● **Task item**: Your copy should match the entries exactly, with no images carried over.

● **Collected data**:
--------------------
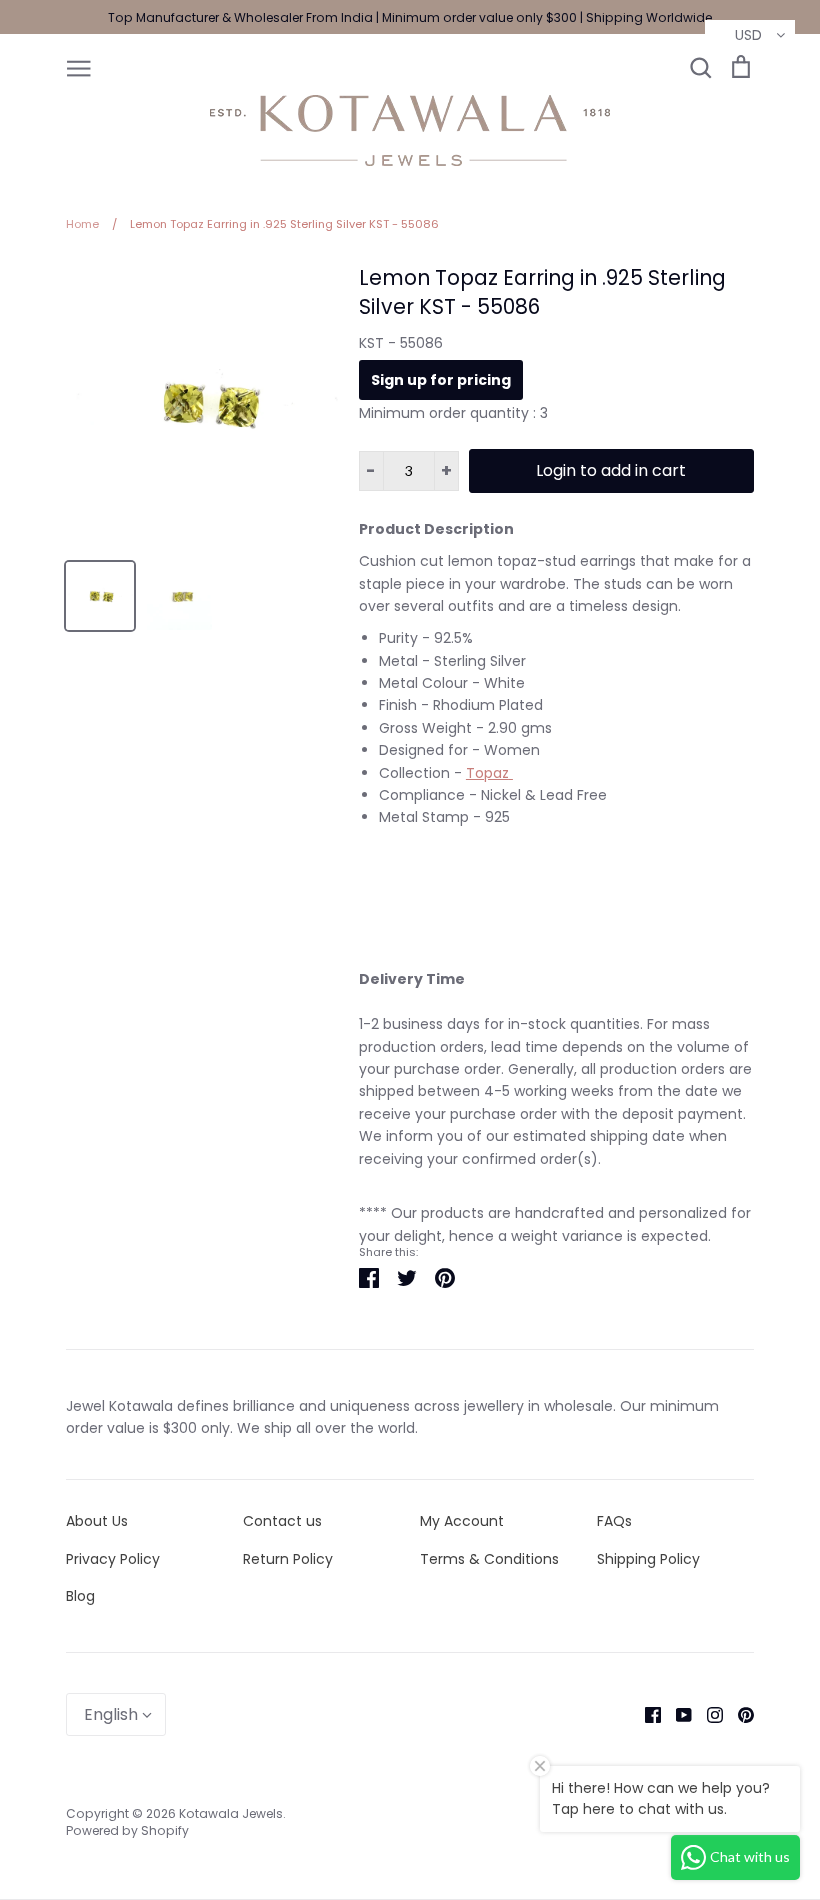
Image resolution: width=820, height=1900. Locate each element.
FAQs (614, 1521)
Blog (80, 1596)
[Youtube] (676, 1714)
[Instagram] (707, 1714)
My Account (462, 1521)
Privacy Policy (113, 1559)
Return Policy (288, 1559)
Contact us (282, 1521)
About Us (97, 1521)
--------------------
● **Exercise solution**:
Image resolution: width=820, height=1900. Locate each element.
FAQs (614, 1521)
Blog (80, 1596)
[Youtube] (676, 1714)
[Instagram] (707, 1714)
My Account (462, 1521)
Privacy Policy (113, 1559)
Return Policy (288, 1559)
Contact us (282, 1521)
About Us (97, 1521)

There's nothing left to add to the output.